On 1st Oct1993, Abdul Quadir Husan writes in Jung: ‘Same candidates and same constituencies, and mechanism and same program of political parties. What purpose these election would serve? …nation wonder if same persons have to come in Parliament after the interval, and then it would not be better if the people in Parliament and candidate who lost to them in previous election hold one lucky draw and result decides who will join the Parliament. There are many people in country who can conduct impartially this draw; children should not get themselves involved in this dirty game. Political scientists believe that elections are necessary for sifting out: in the end, one can have the people who can deliver; but this is wrong because in every election all candidates are same: and all are equally bad.’
  
Feelings of political alienation can produce three attitudes. First is political withdrawal as a response of feelings that any political effort has little chance of producing an effect; ‘those casting ballots in 1997 were significantly fewer than in 1993, thus illustrating the lack of citizen interest in the contest. The percentage of eligible voters casting ballots was estimated at about thirty’. Second is the identification with a charismatic leader that gives one the sense of power but also propels him into an activity he would otherwise abhor. Third is projection of anger emanating from political alienation on to some other group. Other group is seen as participating in a hostile conspiracy. The conspiratorial theory is particularly appealing as it accounts for the absence of power in a simple fashion.

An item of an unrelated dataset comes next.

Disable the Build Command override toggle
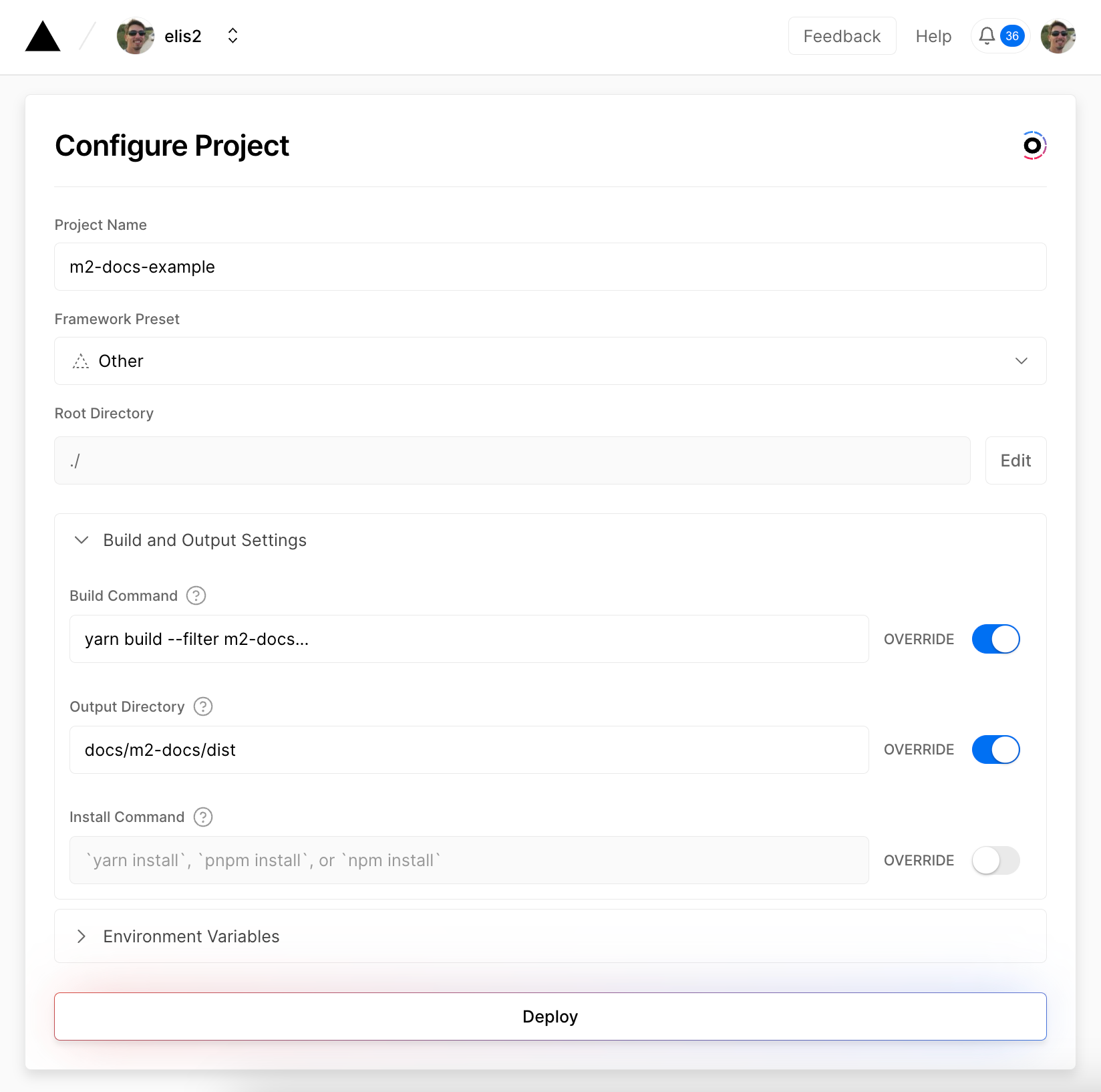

In democracy people are the sovereign and express this sovereignty by choosing or rejecting someone. Ads appeal to ‘these sovereign’ but feeling of powerlessness alienates electorates to campaign. Penetration of conspiratorial thinking in a national psyche affects not only the motivation to vote in elections but also as a mean of constructing reality, this paranoia is an invitation either to apathy in politics or an inducement to move toward violent means of political expression.